(Work item): Search the entries below for "1244x587 pixels. How". Give that line and all the lines after it again, exactly, through the last, without pictures.

::::

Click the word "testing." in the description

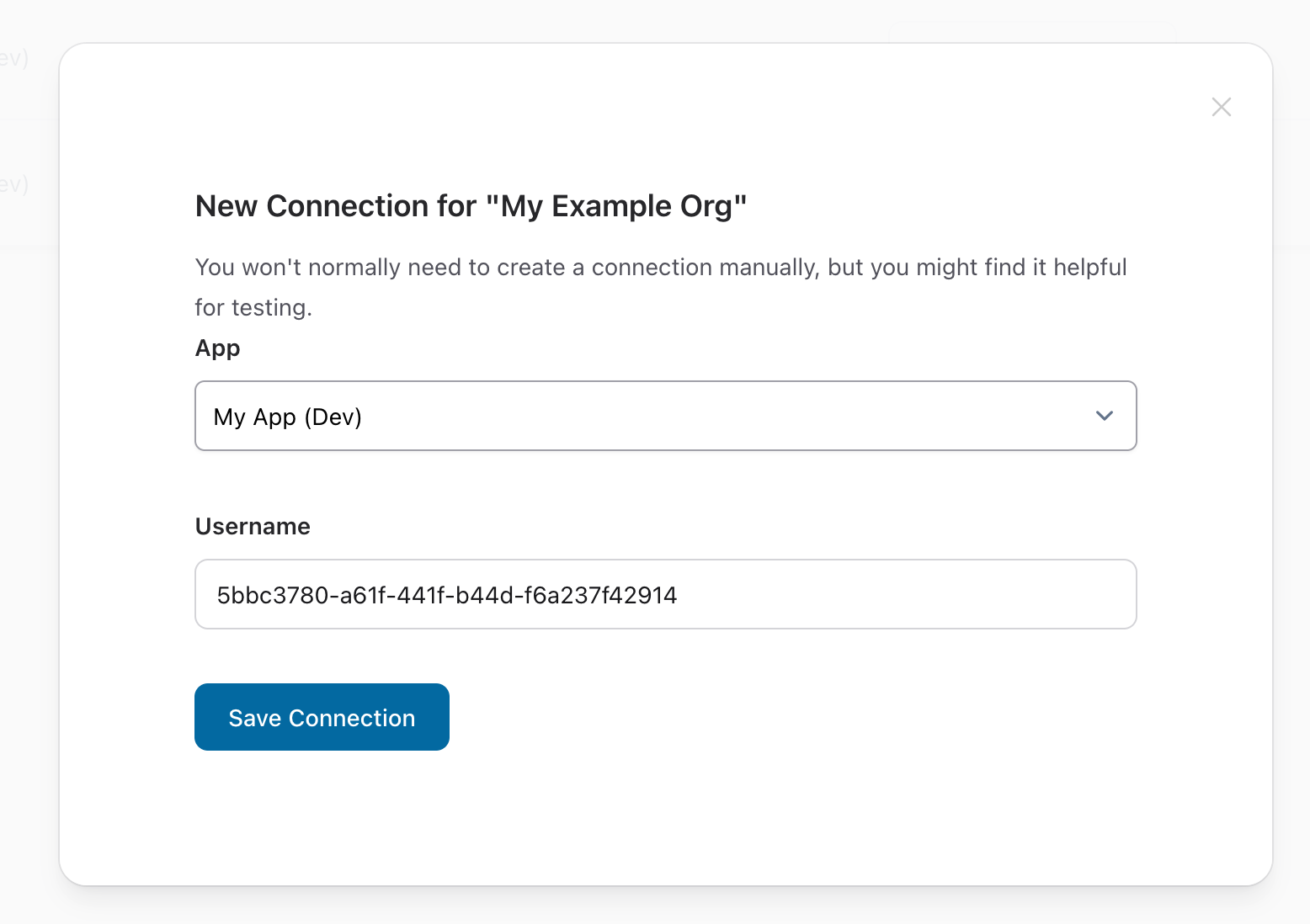point(271,308)
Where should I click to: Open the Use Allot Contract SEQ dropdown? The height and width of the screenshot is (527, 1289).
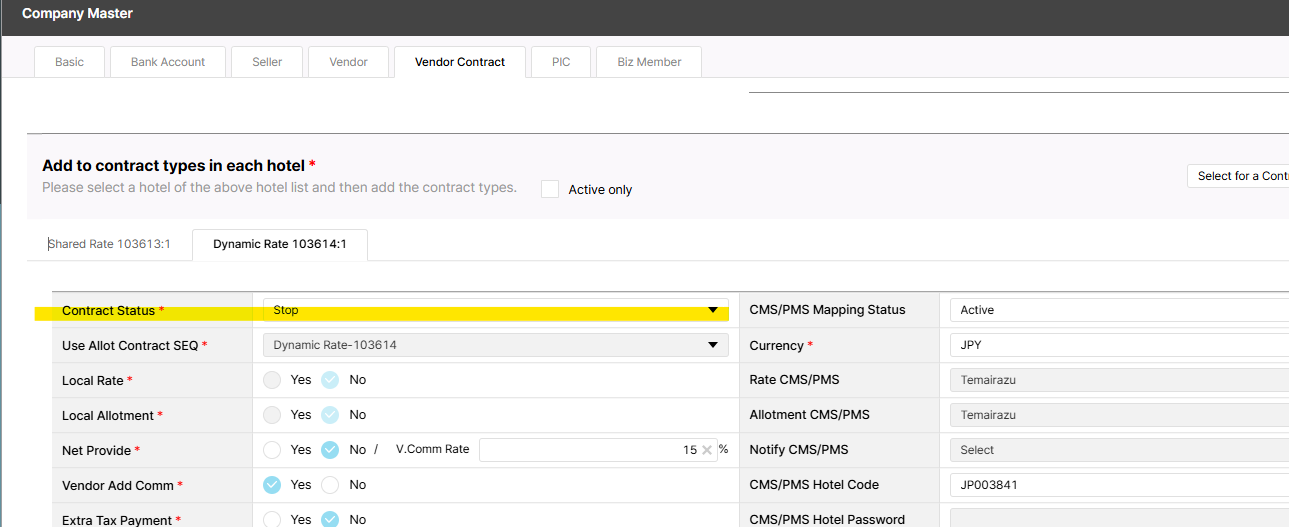pyautogui.click(x=495, y=345)
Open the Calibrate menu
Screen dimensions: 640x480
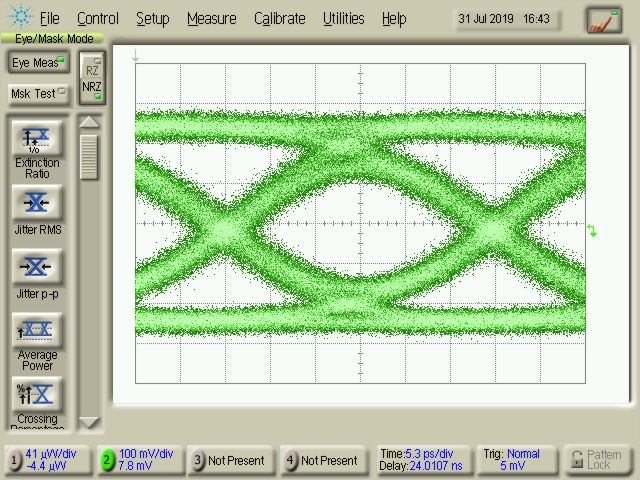point(280,18)
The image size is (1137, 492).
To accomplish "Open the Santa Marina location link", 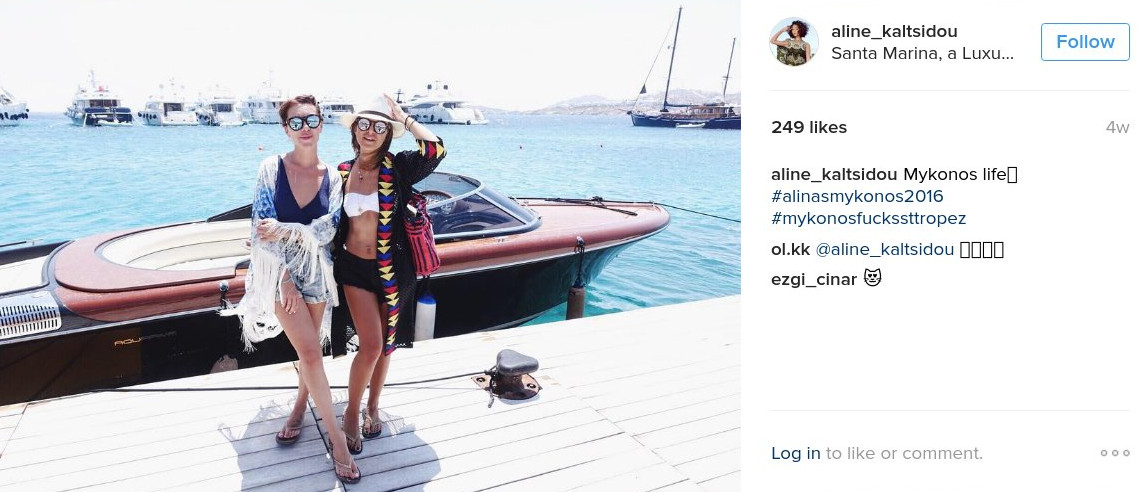I will pos(922,54).
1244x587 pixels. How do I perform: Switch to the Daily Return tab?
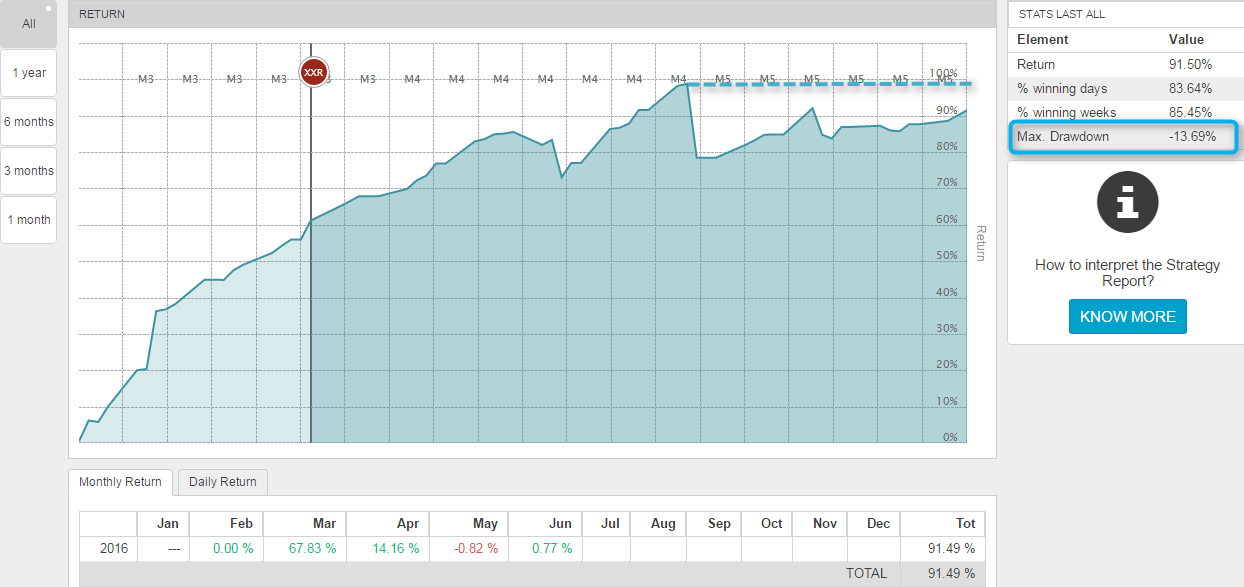223,482
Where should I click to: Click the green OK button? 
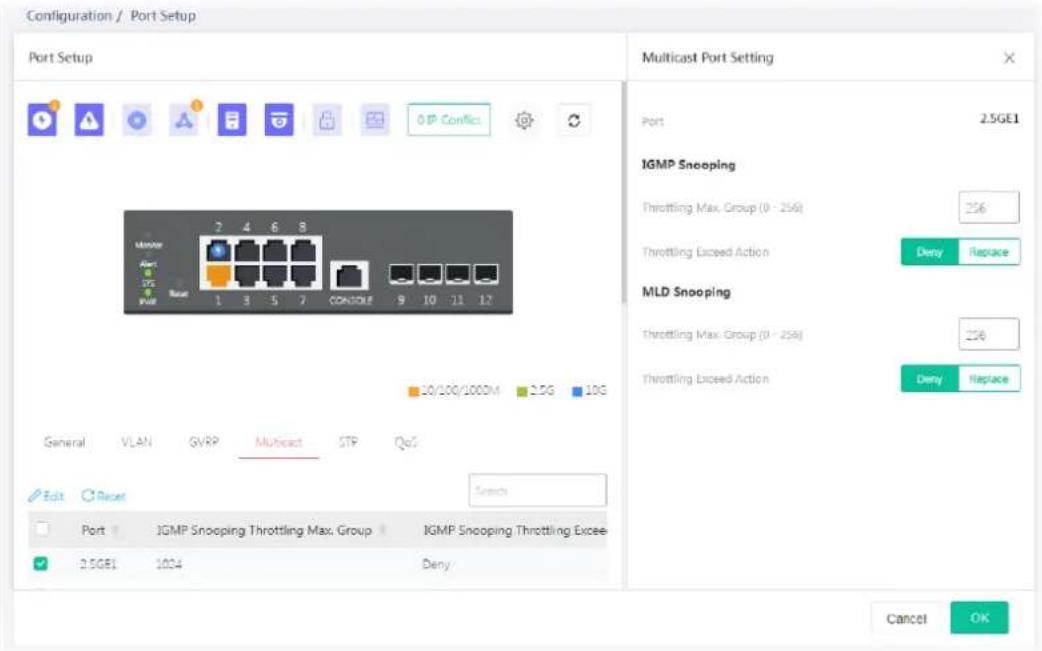click(x=979, y=618)
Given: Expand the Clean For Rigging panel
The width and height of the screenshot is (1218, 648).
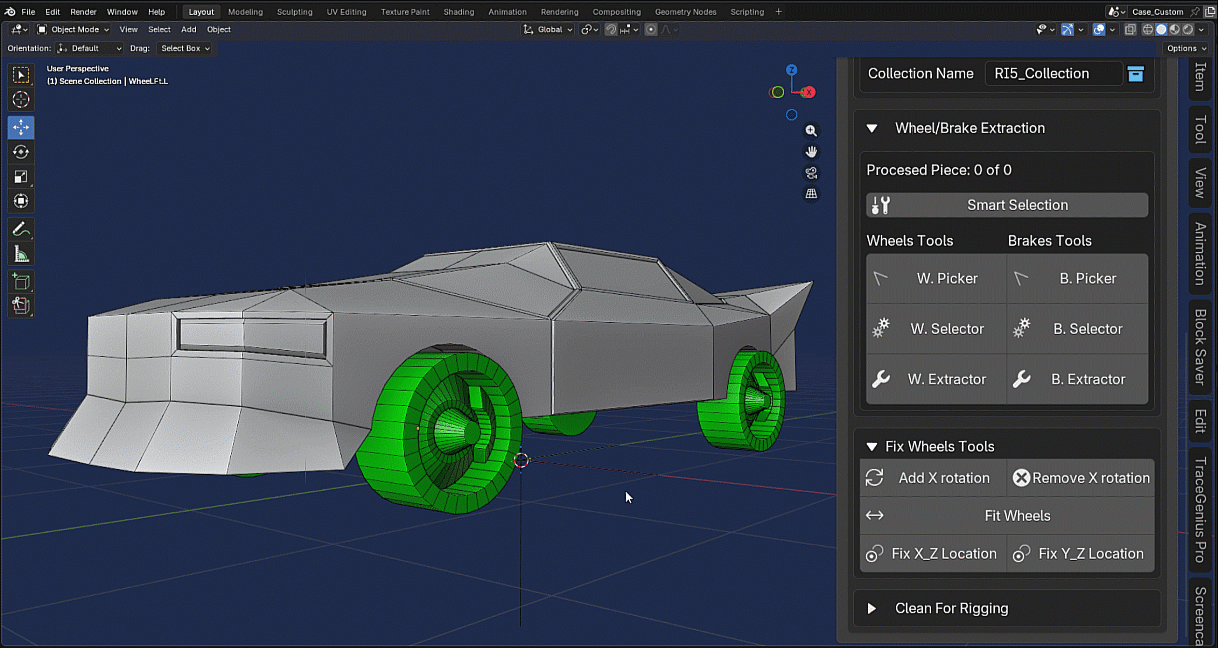Looking at the screenshot, I should (x=871, y=608).

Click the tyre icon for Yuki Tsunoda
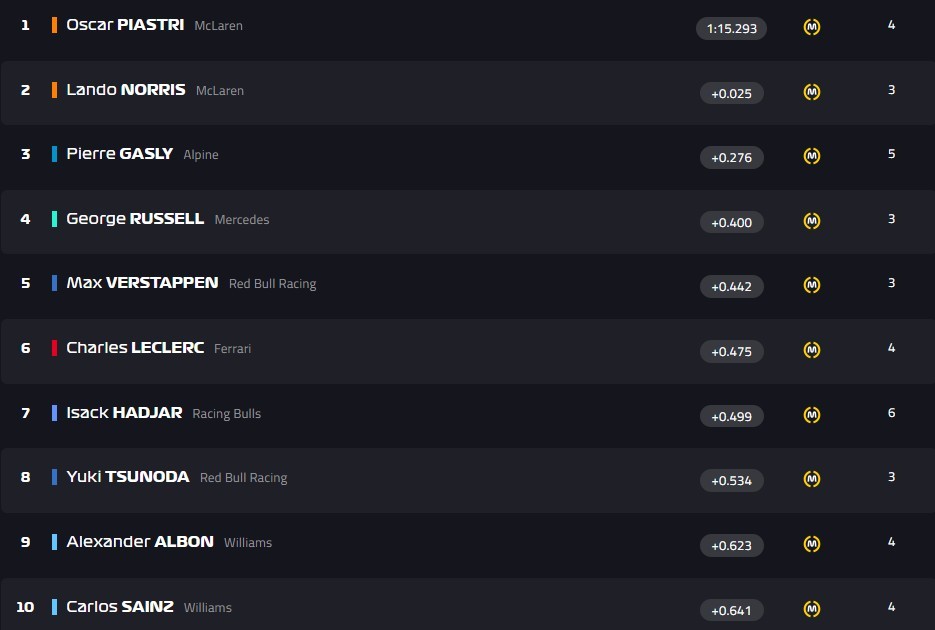[x=812, y=479]
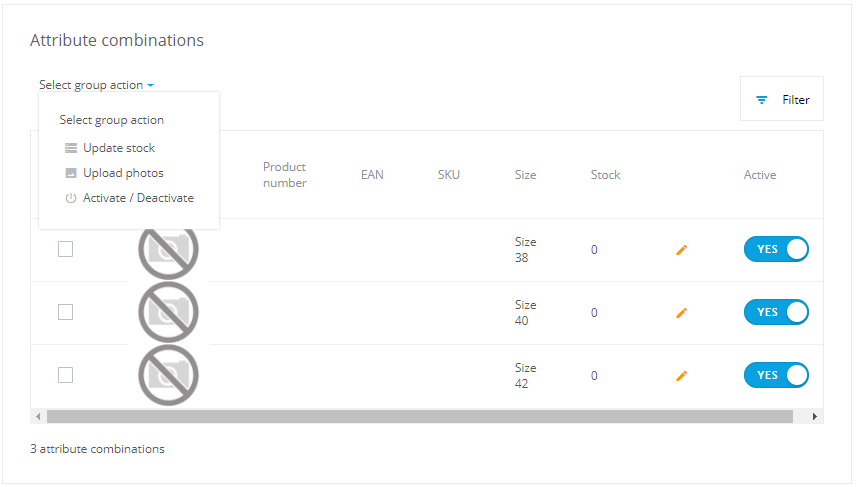
Task: Click the right scroll arrow of table
Action: 815,416
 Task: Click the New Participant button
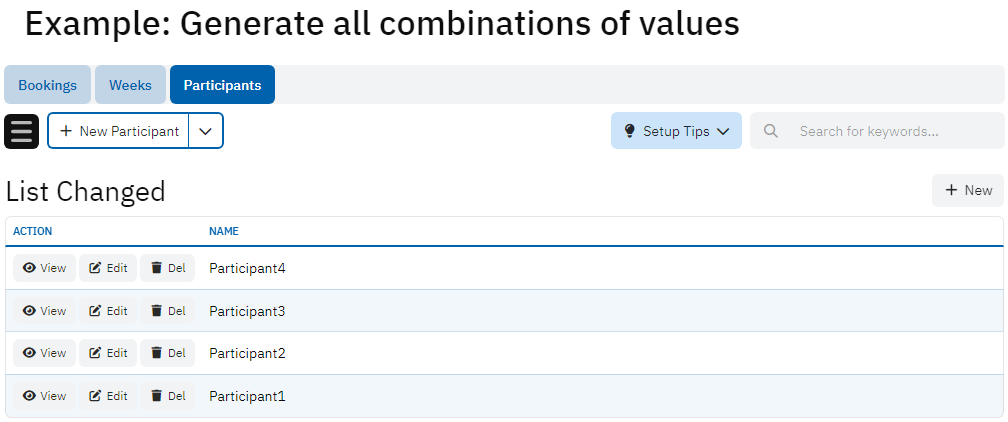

::::

(Solution for this exercise):
1244x587 pixels. How do I perform: Switch to the Daily Return tab?
223,482
Where should I click to: Click the green OK button? 
click(x=979, y=618)
Given: Expand the Clean For Rigging panel
The width and height of the screenshot is (1218, 648).
Looking at the screenshot, I should (x=871, y=608).

Click the tyre icon for Yuki Tsunoda
[x=812, y=479]
Task: Click the right scroll arrow of table
Action: 815,416
 Task: Click the New Participant button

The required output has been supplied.